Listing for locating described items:

## Begin

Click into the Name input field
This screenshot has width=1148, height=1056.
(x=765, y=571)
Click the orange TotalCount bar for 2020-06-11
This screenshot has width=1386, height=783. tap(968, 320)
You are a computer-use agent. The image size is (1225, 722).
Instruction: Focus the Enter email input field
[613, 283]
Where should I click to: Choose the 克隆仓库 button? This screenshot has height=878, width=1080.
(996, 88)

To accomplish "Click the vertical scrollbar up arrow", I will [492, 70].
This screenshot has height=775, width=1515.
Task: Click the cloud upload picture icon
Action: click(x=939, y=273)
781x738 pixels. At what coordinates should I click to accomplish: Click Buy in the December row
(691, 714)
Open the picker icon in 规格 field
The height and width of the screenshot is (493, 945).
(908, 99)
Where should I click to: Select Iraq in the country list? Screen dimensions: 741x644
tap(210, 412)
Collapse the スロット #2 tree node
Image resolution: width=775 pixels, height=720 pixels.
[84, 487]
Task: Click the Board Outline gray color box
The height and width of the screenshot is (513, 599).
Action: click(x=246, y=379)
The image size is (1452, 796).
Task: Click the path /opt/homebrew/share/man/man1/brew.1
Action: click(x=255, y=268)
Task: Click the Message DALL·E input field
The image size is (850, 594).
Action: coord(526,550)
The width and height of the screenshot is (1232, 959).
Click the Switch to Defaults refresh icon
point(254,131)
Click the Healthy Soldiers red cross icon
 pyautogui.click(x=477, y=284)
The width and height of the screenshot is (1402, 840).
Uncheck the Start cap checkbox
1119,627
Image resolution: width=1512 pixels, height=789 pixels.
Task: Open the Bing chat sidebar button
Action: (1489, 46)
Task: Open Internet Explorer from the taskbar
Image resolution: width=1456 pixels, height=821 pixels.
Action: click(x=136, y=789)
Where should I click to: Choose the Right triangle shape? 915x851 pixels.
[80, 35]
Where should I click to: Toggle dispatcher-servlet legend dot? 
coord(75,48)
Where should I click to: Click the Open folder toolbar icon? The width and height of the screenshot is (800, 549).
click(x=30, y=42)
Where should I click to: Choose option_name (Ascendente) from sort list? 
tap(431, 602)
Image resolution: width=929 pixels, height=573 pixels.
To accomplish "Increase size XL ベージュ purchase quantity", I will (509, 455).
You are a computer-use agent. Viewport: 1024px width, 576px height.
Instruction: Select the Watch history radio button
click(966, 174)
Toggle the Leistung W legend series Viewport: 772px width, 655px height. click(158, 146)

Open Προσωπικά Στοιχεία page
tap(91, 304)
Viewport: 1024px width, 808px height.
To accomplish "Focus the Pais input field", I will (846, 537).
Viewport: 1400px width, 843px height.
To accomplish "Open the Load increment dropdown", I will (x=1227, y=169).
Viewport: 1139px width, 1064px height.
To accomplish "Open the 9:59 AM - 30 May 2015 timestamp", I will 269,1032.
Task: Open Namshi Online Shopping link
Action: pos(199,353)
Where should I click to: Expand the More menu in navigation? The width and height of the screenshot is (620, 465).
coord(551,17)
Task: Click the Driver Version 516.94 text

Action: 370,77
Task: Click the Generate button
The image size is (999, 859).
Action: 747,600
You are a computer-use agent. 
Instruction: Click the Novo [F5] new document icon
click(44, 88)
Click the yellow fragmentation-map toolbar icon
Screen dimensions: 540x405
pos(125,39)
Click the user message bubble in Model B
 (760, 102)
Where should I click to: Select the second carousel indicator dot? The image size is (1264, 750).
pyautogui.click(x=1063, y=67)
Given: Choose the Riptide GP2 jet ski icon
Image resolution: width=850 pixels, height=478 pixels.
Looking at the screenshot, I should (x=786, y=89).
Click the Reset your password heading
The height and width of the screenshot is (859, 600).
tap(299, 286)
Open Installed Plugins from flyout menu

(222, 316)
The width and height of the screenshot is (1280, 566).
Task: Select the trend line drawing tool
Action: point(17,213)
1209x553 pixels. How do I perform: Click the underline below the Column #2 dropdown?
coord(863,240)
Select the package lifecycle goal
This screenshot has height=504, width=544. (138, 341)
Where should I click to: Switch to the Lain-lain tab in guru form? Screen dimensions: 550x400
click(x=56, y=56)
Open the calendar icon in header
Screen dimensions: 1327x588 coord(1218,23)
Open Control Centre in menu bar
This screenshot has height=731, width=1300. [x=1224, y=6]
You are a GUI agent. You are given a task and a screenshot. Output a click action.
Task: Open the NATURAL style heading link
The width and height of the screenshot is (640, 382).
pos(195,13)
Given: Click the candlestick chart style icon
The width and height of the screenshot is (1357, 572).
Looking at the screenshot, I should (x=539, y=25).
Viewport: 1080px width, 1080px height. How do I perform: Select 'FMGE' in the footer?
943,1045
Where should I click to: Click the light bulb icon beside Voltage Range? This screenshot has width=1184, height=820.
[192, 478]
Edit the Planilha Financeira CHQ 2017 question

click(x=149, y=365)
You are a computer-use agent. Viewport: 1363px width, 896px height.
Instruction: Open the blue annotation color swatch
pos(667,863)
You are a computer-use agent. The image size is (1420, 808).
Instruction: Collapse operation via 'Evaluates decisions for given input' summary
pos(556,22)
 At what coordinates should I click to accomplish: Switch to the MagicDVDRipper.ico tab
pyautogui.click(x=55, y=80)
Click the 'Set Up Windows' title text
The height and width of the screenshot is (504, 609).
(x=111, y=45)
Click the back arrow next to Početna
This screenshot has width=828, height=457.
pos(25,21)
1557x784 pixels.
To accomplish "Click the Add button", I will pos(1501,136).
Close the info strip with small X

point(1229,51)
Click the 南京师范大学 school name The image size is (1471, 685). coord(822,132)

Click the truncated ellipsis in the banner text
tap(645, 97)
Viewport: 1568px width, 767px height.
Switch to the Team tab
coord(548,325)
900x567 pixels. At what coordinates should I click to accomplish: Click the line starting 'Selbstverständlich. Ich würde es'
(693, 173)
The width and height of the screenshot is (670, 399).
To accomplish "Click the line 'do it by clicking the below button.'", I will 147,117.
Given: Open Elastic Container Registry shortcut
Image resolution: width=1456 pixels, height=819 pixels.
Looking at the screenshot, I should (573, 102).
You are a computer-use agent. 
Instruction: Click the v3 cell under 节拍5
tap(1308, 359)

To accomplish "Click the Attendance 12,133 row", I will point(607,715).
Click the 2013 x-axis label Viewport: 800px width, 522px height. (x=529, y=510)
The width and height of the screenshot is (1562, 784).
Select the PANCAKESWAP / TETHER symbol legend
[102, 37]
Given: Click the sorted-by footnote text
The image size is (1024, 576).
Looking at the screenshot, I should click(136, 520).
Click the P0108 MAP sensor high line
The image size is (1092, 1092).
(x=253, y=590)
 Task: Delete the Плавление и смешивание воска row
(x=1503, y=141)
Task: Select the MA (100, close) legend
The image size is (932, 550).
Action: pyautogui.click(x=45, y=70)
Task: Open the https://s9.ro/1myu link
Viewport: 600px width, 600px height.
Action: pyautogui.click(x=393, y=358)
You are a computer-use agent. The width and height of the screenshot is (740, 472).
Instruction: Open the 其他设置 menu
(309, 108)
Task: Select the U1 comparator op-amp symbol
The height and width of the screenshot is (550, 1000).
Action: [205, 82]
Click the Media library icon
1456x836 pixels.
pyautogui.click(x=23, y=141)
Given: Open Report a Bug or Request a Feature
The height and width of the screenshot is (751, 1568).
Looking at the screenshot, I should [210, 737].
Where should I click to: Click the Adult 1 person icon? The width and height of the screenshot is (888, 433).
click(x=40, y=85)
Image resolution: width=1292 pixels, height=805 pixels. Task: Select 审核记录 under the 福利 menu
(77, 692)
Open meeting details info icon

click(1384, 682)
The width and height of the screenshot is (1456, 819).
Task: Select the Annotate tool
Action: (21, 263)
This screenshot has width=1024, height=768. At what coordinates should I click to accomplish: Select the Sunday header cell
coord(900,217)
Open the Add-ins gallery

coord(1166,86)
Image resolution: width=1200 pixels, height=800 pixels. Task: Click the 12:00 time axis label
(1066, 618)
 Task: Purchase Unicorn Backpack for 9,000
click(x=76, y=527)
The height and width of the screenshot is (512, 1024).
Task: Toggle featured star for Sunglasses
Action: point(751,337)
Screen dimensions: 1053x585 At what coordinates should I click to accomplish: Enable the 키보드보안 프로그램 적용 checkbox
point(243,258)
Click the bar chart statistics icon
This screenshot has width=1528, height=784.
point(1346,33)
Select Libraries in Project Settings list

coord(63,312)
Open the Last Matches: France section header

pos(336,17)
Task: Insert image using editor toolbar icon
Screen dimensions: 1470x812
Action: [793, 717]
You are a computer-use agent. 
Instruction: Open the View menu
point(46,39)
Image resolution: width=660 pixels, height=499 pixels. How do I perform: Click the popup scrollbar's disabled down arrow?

## End

Exercise objective ▸ Copy the listing lines without any change, starting at the line that contains "Viewport: 1400px width, 843px height." and ending at the line that contains "tap(299, 286)", with both of those lines included.

Exercise answer ▸
Viewport: 1400px width, 843px height.
To accomplish "Open the Load increment dropdown", I will (x=1227, y=169).
Viewport: 1139px width, 1064px height.
To accomplish "Open the 9:59 AM - 30 May 2015 timestamp", I will 269,1032.
Task: Open Namshi Online Shopping link
Action: pos(199,353)
Where should I click to: Expand the More menu in navigation? The width and height of the screenshot is (620, 465).
coord(551,17)
Task: Click the Driver Version 516.94 text

Action: 370,77
Task: Click the Generate button
The image size is (999, 859).
Action: 747,600
You are a computer-use agent. 
Instruction: Click the Novo [F5] new document icon
click(44, 88)
Click the yellow fragmentation-map toolbar icon
Screen dimensions: 540x405
pos(125,39)
Click the user message bubble in Model B
 (760, 102)
Where should I click to: Select the second carousel indicator dot? The image size is (1264, 750).
pyautogui.click(x=1063, y=67)
Given: Choose the Riptide GP2 jet ski icon
Image resolution: width=850 pixels, height=478 pixels.
Looking at the screenshot, I should (x=786, y=89).
Click the Reset your password heading
The height and width of the screenshot is (859, 600).
tap(299, 286)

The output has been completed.